**PROBLEM TO SOLVE:** Copy, from the material below, every line in which the word "screenshot" can be found.

**SUPPLIED RECORDS:**

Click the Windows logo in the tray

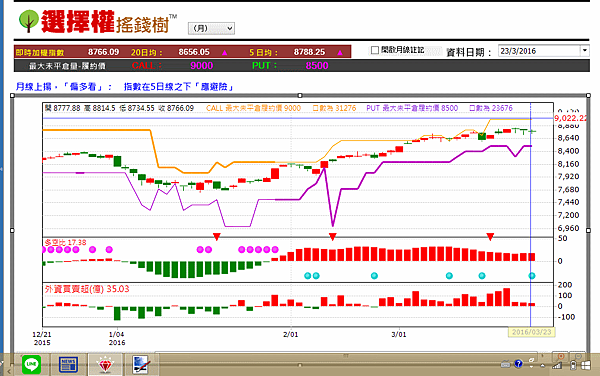586,365
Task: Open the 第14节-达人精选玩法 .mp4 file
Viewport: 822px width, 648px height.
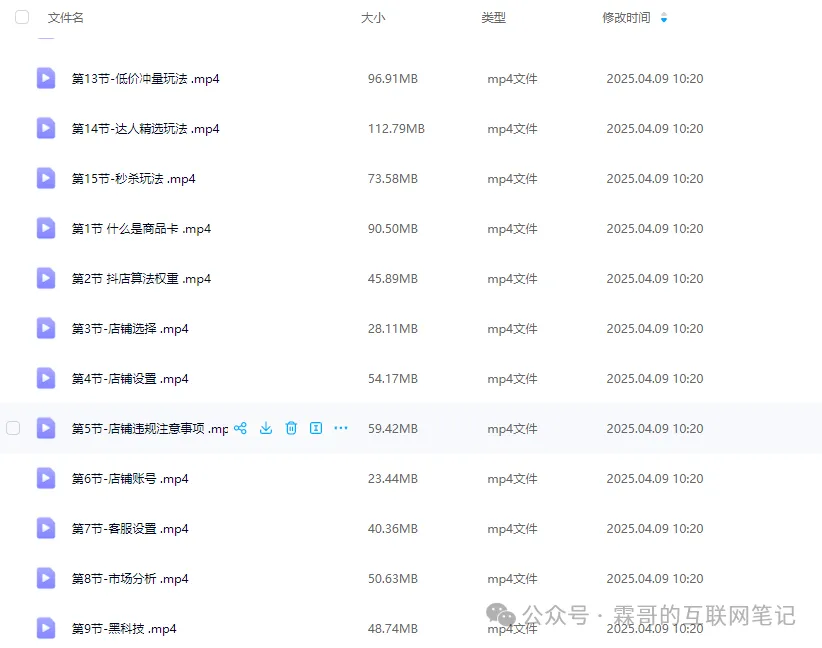Action: (145, 128)
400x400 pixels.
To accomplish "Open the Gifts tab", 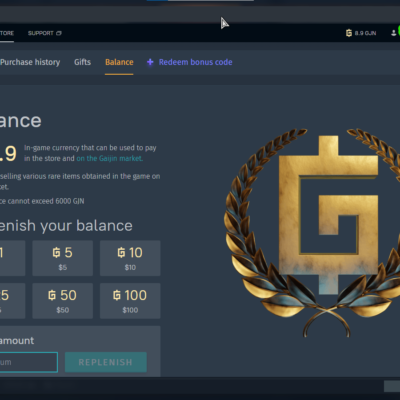I will coord(82,62).
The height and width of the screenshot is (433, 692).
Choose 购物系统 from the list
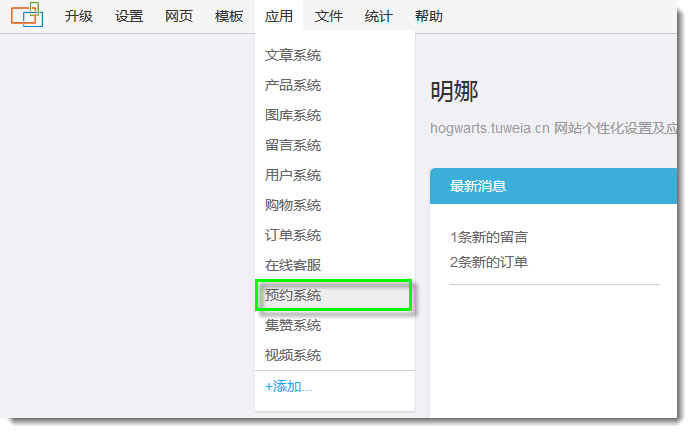pyautogui.click(x=293, y=206)
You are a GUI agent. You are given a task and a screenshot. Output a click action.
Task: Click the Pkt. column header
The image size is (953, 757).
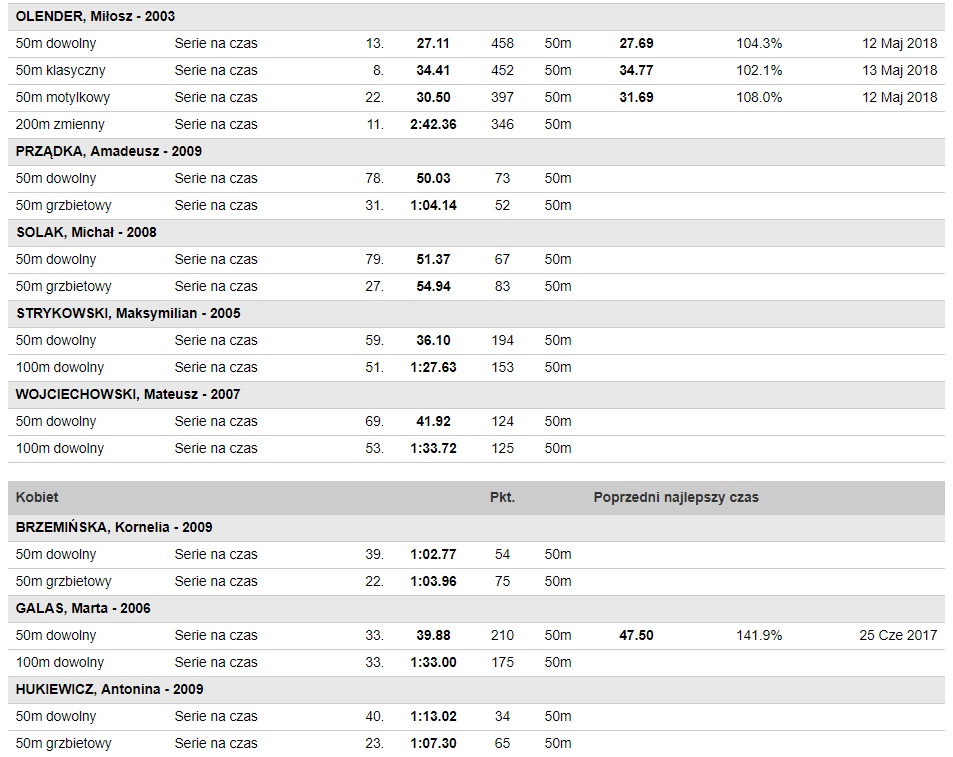pos(502,497)
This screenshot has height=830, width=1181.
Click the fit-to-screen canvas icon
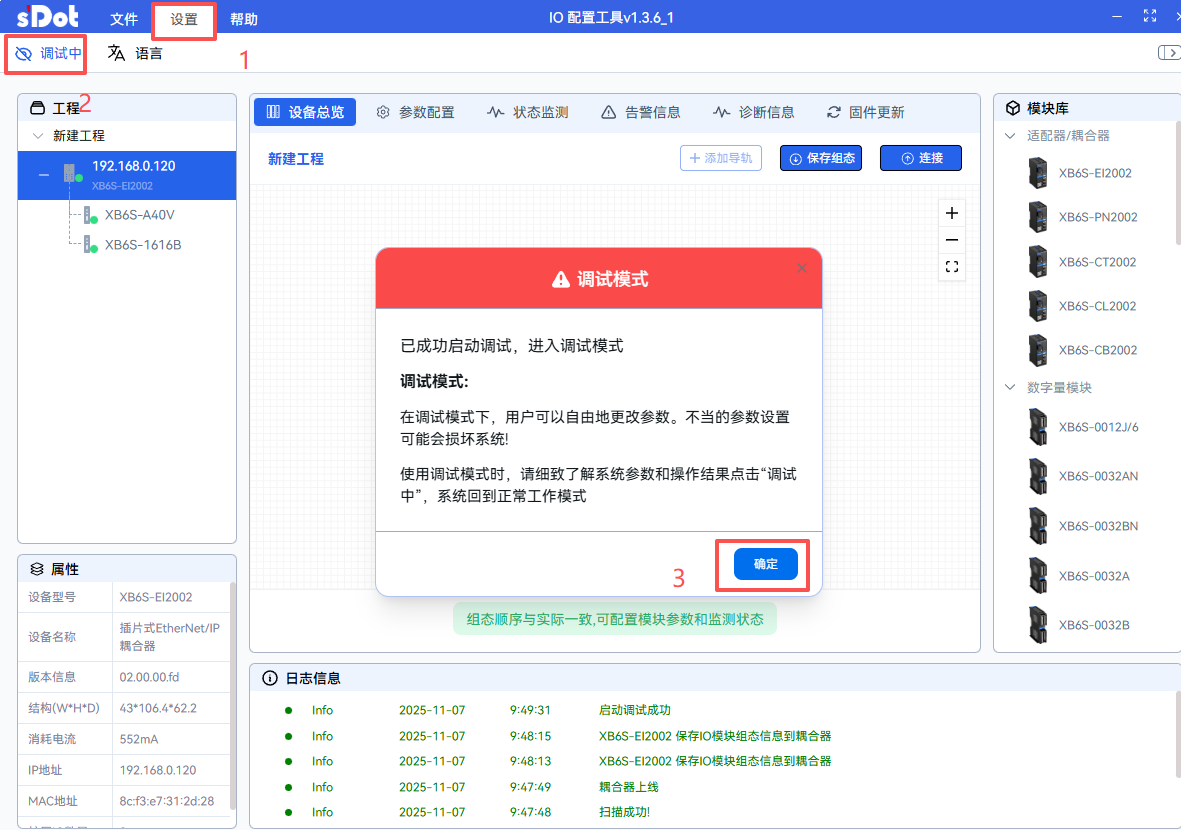[952, 267]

**THE ANSWER:**
The height and width of the screenshot is (433, 692).
You are a GUI agent. You are given a task and a screenshot. Output a click action.
This screenshot has height=830, width=1181.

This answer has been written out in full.